[mlpack-git] master: Minor documentation updates and formatting changes. (90f9f8f)

Wed Oct 14 10:31:22 EDT 2015

Repository : https://github.com/mlpack/mlpack

On branch  : master
Link       : https://github.com/mlpack/mlpack/compare/ce49a4b5f0b7d12d4955c09e45c69891a6f83e8a...90f9f8f270c743ecc38542bb5b04aae83608bc9c

>---------------------------------------------------------------

commit 90f9f8f270c743ecc38542bb5b04aae83608bc9c
Author: Marcus Edel <marcus.edel at fu-berlin.de>
Date:   Wed Oct 14 16:31:16 2015 +0200

    Minor documentation updates and formatting changes.

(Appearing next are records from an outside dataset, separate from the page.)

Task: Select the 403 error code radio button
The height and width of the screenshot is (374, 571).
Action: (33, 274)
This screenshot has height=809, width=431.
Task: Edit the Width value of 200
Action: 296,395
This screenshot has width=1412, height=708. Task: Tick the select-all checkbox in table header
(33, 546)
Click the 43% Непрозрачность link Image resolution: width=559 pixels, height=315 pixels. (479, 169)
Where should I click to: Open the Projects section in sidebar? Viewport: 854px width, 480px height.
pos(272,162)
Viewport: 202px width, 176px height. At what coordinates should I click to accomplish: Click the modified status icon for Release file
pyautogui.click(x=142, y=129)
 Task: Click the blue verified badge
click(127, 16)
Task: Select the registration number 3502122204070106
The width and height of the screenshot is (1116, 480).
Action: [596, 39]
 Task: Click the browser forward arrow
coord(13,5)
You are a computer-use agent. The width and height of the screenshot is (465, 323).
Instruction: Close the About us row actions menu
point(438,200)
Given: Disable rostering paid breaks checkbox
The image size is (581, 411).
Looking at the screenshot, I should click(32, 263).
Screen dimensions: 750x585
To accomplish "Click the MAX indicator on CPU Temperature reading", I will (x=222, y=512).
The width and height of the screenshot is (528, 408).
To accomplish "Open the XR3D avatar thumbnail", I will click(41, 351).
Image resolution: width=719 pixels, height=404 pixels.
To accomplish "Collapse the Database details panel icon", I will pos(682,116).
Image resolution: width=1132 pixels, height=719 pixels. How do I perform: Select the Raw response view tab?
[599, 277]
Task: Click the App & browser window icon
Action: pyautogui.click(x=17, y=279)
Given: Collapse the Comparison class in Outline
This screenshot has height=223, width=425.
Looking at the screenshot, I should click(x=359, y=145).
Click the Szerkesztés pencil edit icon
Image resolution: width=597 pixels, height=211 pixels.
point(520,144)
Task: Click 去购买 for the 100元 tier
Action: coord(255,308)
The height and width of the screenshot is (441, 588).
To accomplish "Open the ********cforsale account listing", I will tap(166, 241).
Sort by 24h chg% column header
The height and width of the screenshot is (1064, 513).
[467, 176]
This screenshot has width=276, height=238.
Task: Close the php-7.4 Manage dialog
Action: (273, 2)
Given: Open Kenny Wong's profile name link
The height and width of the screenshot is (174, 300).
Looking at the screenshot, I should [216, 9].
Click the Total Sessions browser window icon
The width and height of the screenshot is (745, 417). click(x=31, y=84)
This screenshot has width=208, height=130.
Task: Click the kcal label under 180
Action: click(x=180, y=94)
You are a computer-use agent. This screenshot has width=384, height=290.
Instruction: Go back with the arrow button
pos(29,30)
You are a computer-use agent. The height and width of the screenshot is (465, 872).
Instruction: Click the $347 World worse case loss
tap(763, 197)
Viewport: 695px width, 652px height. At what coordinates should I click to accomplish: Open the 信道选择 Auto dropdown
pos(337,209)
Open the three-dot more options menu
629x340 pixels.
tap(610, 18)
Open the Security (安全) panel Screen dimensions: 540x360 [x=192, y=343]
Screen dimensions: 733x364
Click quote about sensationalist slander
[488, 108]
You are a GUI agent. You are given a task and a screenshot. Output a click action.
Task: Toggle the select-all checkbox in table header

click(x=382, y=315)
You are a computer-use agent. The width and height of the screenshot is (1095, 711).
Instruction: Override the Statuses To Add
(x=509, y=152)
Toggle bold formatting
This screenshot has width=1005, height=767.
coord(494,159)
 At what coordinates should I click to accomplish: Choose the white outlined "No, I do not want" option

>---------------------------------------------------------------

90f9f8f270c743ecc38542bb5b04aae83608bc9c
 src/mlpack/methods/ann/optimizer/ada_delta.hpp     | 40 ++++++++++------------
 src/mlpack/methods/ann/optimizer/rmsprop.hpp       |  5 +--
 .../methods/ann/optimizer/steepest_descent.hpp     |  2 +-
 3 files changed, 22 insertions(+), 25 deletions(-)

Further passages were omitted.